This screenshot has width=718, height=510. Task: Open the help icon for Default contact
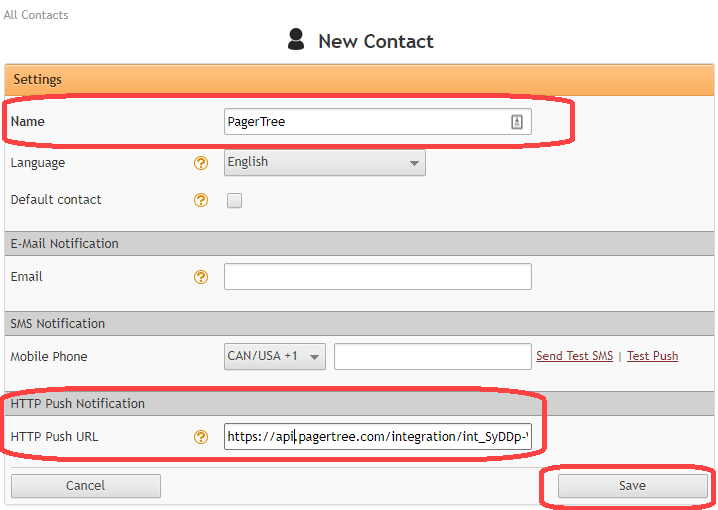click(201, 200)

---

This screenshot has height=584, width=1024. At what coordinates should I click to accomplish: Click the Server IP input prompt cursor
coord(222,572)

* * *

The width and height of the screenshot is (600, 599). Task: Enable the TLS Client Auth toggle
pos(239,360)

## Written request
Render the rows as a JSON list of strings, one string per line, starting with the line that contains "The width and" and going on through the line that contains "pos(239,360)". Leave out blank lines.

## Response to this exercise
[
  "The width and height of the screenshot is (600, 599). Task: Enable the TLS Client Auth toggle",
  "pos(239,360)"
]